Behind the news: The latest court actions, which focus on generated text, follow two earlier lawsuits arising from different types of output. In January, artists Sarah Anderson, Kelly McKernan, and Karla Ortiz (who spoke in the Senate hearing) sued Stability AI, Midjourney, and the online art community DeviantArt. In November, two anonymous plaintiffs sued GitHub, Microsoft, and OpenAI saying the companies trained the Copilot code generator using routines from GitHub repositories in violation with open source licenses.
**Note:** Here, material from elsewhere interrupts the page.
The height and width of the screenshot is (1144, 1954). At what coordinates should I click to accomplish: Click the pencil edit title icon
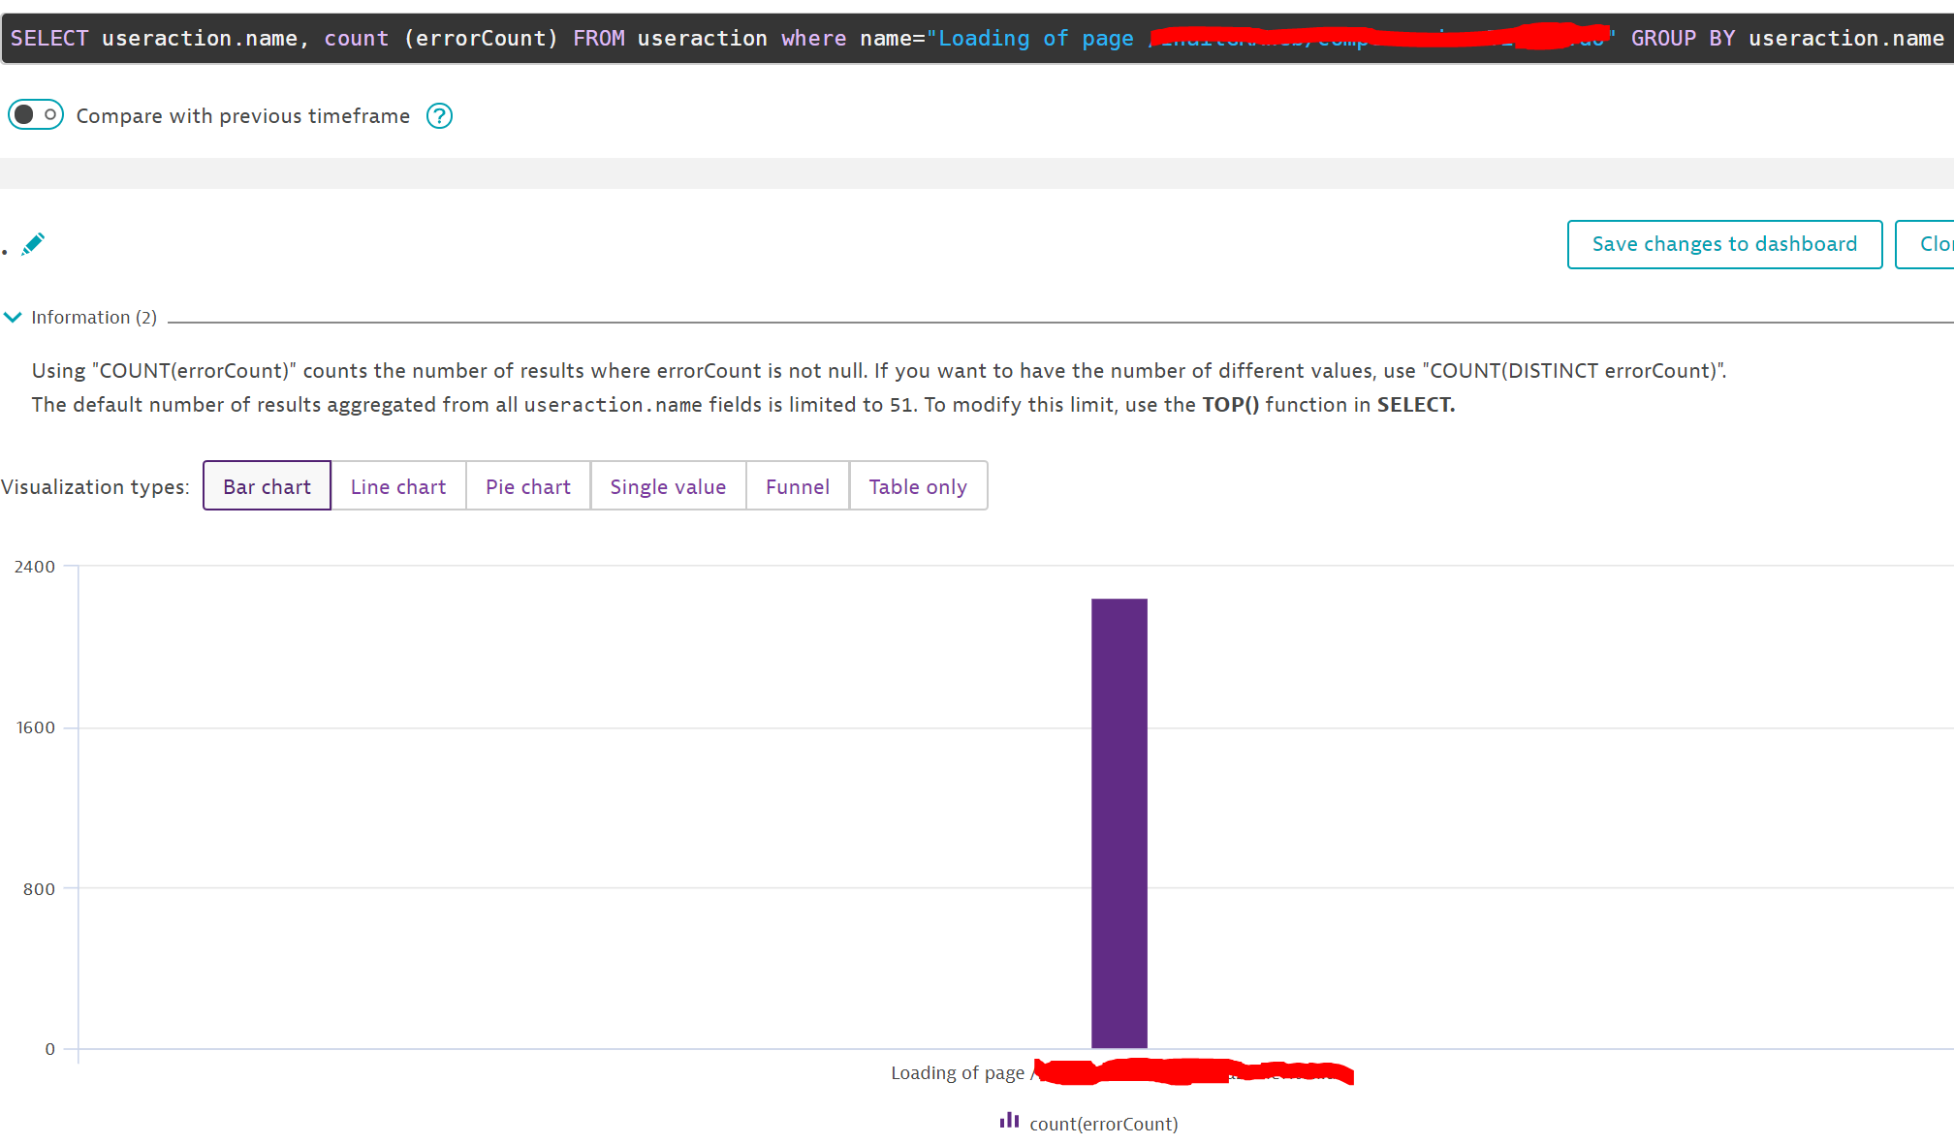pos(33,243)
Why it matters: Copyright laws in the United States and elsewhere don’t explicitly forbid use of copyrighted works to train machine learning systems. However, the technology’s growing ability to produce creative works, and do so in the styles of specific artists and writers, has focused attention on such use and raised legitimate questions about whether it’s fair. This much is clear: The latest advances in machine learning have depended on free access to large quantities of data, much of it scraped from the open internet. Lack of access to corpora such as Common Crawl, The Pile, and LAION-5B would put the brakes on progress or at least radically alter the economics of current research This would degrade AI’s current and future benefits in areas such as art, education, drug development, and manufacturing to name a few.
We’re thinking: Copyright laws are clearly out of date. We applaud legislators who are confronting this problem head-on. We hope they will craft laws that, while respecting the rights of creative people, preserve the spirit of sharing information that has enabled human intelligence and, now, digital intelligence to learn from that information for the benefit of all.